— Вот что, — сказал наконец Спартак, решивший пуститься на хитрость, чтобы добиться желаемого, — ты, добрый человек, знаешь греческое письмо?
— Не только греческие, я и латинские-то буквы плохо разбираю…
— Да неужели на вилле не найдется ни одного раба-грека, который мог бы прочесть рекомендательное письмо, с которым трибун Мессала направил меня к своей двоюродной сестре?
Ожидая с некоторой тревогой ответа домоправителя, он делал вид, будто ищет пергамент за панцирем; если бы на вилле действительно оказался раб, умеющий читать по-гречески, Спартак заявил бы, что потерял письмо.
Но расчеты его оправдались: домоправитель, вздохнув, покачал головой и горько усмехнулся.
— Все рабы бежали с этой виллы, и греки и не греки, в лагерь Спартака… — И, понизив голос, угрюмо добавил — Да испепелит Юпитер своими молниями этого гнусного, проклятого гладиатора!
Спартака обуял гнев, и, хотя перед ним был старик, он с удовольствием стукнул бы его кулаком, но, одолев это искушение, спросил домоправителя виллы Валерии:
— Почему же ты говоришь так тихо, когда ругаешь гладиатора?
— Потому… потому… — бормотал смущенный домоправитель, — потому что Спартак принадлежал к челяди Валерии и ее супруга, великого Суллы; он был ланистой их гладиаторов, и Валерия, моя добрейшая госпожа, — да покровительствуют ей на многие лета великие боги! — проявляет слабость к этому Спартаку, считает его великим человеком… и решительно запрещает дурно говорить о нем…
— Вот злодейка! — воскликнул Спартак с веселой иронией.
— Эй ты, солдат! — вскричал домоправитель и, попятившись от Спартака, смерил его с ног до головы суровым взглядом. — Мне кажется, ты дерзко говоришь о моей превосходнейшей госпоже!..
— Да нет же!.. Я не хочу сказать ничего дурного, но, если благородная римская матрона сочувственно относится к гладиатору…
— Да я ведь сказал тебе… это ее слабость…
— Ага, понимаю!
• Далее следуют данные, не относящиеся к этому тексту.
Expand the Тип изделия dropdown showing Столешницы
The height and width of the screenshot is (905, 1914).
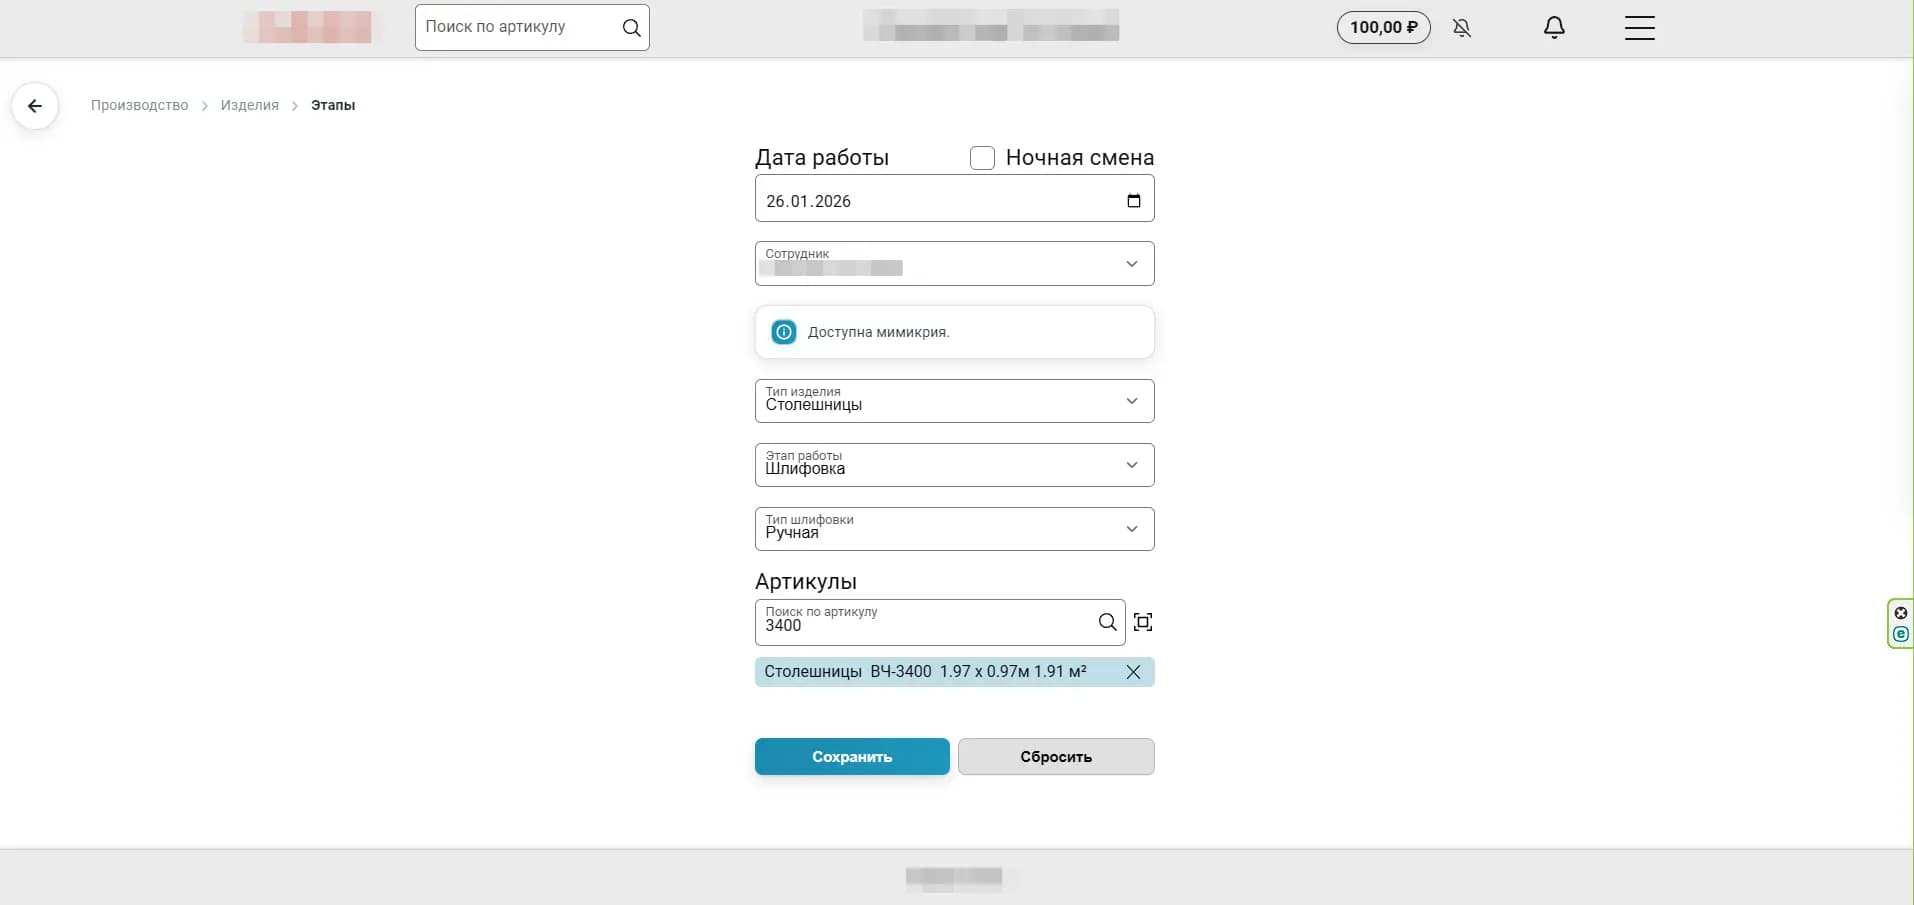pos(1131,400)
Но если ты, раб, не желаешь и не можешь порицать эту слабость, мне, свободному, надеюсь, ты это разрешишь!
— Да ведь во всем виноват Спартак!
— Ну конечно, клянусь скипетром Плутона!.. Я тоже говорю: во всем виноват Спартак… клянусь Геркулесом! Подумать только, осмелился внушить к себе симпатию великодушной матроны!
— Да, внушил. Этакий мерзкий гладиатор!
— Вот именно — мерзкий!
Но тут, прервав свою речь, фракиец спросил совсем другим тоном:
— Скажи мне все-таки, что тебе сделал дурного Спартак? За что ты так сильно ненавидишь его?
— И ты еще спрашиваешь, что плохого мне сделал Спартак?
— Да, спрашиваю. Говорят, этот плут провозгласил свободу рабам, а ведь ты тоже раб, и, мне кажется, тебе, наоборот, следовало бы питать добрые чувства к этому проходимцу.